Records in a dataset:
## START

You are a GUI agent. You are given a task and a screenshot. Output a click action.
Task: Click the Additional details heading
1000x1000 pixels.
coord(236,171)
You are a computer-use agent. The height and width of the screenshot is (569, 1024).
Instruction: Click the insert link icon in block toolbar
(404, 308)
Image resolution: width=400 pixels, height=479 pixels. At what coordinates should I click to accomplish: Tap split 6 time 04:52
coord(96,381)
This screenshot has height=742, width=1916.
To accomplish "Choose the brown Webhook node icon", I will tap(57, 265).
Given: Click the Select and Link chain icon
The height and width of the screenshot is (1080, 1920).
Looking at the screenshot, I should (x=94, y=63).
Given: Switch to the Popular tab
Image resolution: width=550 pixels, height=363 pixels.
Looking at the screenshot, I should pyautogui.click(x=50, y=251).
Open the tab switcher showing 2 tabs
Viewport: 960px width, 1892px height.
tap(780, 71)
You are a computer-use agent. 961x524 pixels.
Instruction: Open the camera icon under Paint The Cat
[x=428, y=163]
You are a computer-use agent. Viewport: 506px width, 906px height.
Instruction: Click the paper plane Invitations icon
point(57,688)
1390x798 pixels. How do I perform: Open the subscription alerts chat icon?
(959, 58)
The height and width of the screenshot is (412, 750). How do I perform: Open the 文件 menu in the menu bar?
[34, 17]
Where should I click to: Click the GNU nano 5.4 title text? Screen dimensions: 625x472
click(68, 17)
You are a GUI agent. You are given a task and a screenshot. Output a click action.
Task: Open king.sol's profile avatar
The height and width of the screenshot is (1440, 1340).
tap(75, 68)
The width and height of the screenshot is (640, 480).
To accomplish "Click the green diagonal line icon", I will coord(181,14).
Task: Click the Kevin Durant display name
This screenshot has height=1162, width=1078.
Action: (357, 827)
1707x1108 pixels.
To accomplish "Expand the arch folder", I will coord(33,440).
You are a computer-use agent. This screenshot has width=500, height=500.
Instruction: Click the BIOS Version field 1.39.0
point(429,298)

## END

**Exercise description:** Rescale the lines from the line with "You are a computer-use agent. 961x524 pixels." up to and including the line with "click(68, 17)", reproducing them in full with the requests included, and output only those lines. Multiply every coordinate in the answers by 1.85 and round to whole numbers with halves rounded up, leaving the requests and their format samples unchanged.

**Output:**
You are a computer-use agent. 961x524 pixels.
Instruction: Open the camera icon under Paint The Cat
[x=792, y=302]
You are a computer-use agent. Viewport: 506px width, 906px height.
Instruction: Click the paper plane Invitations icon
point(105,1273)
1390x798 pixels. How do I perform: Open the subscription alerts chat icon?
(1774, 107)
The height and width of the screenshot is (412, 750). How do I perform: Open the 文件 menu in the menu bar?
[63, 31]
Where should I click to: Click the GNU nano 5.4 title text? Screen dimensions: 625x472
click(126, 31)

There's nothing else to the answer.